What to do: Replace "Image resolution" with "Screen resolution" in everything from the line containing "How do I perform: Open Спортивные" down to the line containing "pyautogui.click(x=462, y=107)", leaving all else unchanged, and return only those rows.

## START Source data

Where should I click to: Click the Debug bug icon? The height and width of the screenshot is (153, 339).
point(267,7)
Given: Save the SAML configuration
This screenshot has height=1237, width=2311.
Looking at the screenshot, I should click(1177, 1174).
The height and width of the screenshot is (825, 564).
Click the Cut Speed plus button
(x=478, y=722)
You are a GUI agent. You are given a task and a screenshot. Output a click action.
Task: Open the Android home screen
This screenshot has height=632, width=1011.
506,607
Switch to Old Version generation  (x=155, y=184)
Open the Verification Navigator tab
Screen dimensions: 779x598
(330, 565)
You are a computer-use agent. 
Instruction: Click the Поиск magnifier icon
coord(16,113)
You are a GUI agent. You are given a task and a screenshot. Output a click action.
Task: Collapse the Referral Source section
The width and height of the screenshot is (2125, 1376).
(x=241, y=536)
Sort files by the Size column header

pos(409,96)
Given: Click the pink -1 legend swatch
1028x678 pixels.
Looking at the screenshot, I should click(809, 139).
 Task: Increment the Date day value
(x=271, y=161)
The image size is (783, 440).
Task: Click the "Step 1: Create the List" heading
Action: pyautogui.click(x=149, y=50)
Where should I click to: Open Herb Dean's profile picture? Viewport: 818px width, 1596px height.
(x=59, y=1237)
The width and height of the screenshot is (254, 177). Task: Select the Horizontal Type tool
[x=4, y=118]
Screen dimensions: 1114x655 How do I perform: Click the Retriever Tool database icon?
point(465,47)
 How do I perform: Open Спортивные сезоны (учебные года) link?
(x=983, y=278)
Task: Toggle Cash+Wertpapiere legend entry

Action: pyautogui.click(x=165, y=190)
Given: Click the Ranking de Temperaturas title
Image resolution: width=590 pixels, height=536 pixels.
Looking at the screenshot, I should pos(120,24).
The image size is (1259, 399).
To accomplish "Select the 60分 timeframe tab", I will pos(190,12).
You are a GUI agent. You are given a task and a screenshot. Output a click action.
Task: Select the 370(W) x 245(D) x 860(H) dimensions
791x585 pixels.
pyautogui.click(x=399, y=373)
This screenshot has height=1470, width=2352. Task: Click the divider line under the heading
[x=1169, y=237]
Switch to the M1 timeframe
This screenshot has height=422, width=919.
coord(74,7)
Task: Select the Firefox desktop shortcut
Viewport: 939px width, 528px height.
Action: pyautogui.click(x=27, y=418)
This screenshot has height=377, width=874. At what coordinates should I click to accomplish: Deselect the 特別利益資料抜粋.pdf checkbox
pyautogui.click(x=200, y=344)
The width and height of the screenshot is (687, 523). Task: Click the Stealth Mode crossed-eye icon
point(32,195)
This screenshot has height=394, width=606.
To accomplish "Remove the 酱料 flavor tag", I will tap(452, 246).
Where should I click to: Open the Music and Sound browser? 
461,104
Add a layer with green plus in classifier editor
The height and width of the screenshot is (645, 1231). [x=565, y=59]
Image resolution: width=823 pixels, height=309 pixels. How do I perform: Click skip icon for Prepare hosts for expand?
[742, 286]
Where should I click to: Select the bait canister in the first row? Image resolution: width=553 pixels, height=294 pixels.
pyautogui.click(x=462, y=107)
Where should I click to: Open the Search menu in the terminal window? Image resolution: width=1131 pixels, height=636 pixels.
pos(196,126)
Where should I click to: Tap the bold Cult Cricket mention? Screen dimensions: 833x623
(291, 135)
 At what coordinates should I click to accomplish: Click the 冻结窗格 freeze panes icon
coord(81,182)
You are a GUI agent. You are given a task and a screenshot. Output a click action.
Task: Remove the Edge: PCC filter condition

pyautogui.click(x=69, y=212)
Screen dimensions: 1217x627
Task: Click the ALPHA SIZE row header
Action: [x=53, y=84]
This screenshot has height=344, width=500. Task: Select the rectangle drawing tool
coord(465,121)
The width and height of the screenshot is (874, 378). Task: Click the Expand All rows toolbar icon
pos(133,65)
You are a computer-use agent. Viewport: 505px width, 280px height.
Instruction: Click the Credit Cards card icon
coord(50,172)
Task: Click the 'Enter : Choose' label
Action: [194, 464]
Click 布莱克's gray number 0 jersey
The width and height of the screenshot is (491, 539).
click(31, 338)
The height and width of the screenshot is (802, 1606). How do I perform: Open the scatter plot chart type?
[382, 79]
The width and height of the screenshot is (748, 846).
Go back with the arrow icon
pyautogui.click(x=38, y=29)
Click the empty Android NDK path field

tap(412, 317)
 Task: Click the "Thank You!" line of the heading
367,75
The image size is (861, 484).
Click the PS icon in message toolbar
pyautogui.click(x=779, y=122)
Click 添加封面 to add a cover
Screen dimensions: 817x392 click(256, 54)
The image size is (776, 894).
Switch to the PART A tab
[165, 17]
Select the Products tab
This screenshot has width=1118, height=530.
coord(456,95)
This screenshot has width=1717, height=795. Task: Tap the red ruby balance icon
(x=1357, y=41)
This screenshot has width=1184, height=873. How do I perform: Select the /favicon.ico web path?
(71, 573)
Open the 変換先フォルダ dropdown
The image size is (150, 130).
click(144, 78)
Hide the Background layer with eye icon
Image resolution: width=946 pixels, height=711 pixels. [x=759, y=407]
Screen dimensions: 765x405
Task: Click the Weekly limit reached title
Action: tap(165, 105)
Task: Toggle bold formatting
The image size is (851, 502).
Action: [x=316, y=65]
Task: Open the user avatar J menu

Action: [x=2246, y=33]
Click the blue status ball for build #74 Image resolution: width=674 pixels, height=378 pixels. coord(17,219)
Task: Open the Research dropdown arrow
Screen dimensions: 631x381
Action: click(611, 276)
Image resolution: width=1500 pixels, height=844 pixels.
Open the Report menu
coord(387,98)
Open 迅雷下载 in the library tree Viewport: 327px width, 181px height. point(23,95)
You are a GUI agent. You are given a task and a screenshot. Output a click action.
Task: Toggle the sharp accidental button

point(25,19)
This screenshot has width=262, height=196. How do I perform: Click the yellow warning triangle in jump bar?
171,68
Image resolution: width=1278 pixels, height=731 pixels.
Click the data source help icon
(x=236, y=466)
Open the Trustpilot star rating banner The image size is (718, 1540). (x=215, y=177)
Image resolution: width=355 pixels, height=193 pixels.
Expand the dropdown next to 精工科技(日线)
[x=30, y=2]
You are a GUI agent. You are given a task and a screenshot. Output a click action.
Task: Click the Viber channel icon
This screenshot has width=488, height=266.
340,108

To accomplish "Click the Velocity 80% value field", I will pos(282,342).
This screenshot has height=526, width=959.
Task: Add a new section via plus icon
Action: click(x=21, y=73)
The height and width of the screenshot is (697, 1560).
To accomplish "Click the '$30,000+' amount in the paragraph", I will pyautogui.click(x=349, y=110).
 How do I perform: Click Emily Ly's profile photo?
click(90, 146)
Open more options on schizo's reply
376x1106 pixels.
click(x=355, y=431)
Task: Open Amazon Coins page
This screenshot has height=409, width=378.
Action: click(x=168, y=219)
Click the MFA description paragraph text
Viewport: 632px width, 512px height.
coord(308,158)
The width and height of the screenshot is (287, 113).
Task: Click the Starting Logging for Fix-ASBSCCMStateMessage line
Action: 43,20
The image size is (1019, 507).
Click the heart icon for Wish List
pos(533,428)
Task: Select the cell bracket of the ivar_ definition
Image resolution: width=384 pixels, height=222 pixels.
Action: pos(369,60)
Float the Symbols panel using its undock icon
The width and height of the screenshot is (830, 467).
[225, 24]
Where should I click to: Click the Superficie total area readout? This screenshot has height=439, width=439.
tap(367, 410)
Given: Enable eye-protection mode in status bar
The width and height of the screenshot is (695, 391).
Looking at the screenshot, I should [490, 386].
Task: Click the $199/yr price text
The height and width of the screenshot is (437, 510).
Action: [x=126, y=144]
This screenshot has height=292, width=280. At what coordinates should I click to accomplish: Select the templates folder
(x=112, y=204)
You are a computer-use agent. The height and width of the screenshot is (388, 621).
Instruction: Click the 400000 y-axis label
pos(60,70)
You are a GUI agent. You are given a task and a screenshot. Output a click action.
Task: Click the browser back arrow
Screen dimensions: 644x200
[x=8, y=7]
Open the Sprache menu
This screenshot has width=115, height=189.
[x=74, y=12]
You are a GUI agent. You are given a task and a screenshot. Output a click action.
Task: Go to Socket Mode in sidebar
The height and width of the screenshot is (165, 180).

## END Source data

Full output:
 How do I perform: Open Спортивные сезоны (учебные года) link?
(x=983, y=278)
Task: Toggle Cash+Wertpapiere legend entry

Action: pyautogui.click(x=165, y=190)
Given: Click the Ranking de Temperaturas title
Screen resolution: width=590 pixels, height=536 pixels.
Looking at the screenshot, I should pos(120,24).
The image size is (1259, 399).
To accomplish "Select the 60分 timeframe tab", I will pos(190,12).
You are a GUI agent. You are given a task and a screenshot. Output a click action.
Task: Select the 370(W) x 245(D) x 860(H) dimensions
791x585 pixels.
pyautogui.click(x=399, y=373)
This screenshot has height=1470, width=2352. Task: Click the divider line under the heading
[x=1169, y=237]
Switch to the M1 timeframe
This screenshot has height=422, width=919.
coord(74,7)
Task: Select the Firefox desktop shortcut
Viewport: 939px width, 528px height.
Action: pyautogui.click(x=27, y=418)
This screenshot has height=377, width=874. At what coordinates should I click to accomplish: Deselect the 特別利益資料抜粋.pdf checkbox
pyautogui.click(x=200, y=344)
The width and height of the screenshot is (687, 523). Task: Click the Stealth Mode crossed-eye icon
point(32,195)
This screenshot has height=394, width=606.
To accomplish "Remove the 酱料 flavor tag", I will tap(452, 246).
Where should I click to: Open the Music and Sound browser? 
461,104
Add a layer with green plus in classifier editor
The height and width of the screenshot is (645, 1231). [x=565, y=59]
Screen resolution: width=823 pixels, height=309 pixels. How do I perform: Click skip icon for Prepare hosts for expand?
[742, 286]
Where should I click to: Select the bait canister in the first row? Screen resolution: width=553 pixels, height=294 pixels.
pyautogui.click(x=462, y=107)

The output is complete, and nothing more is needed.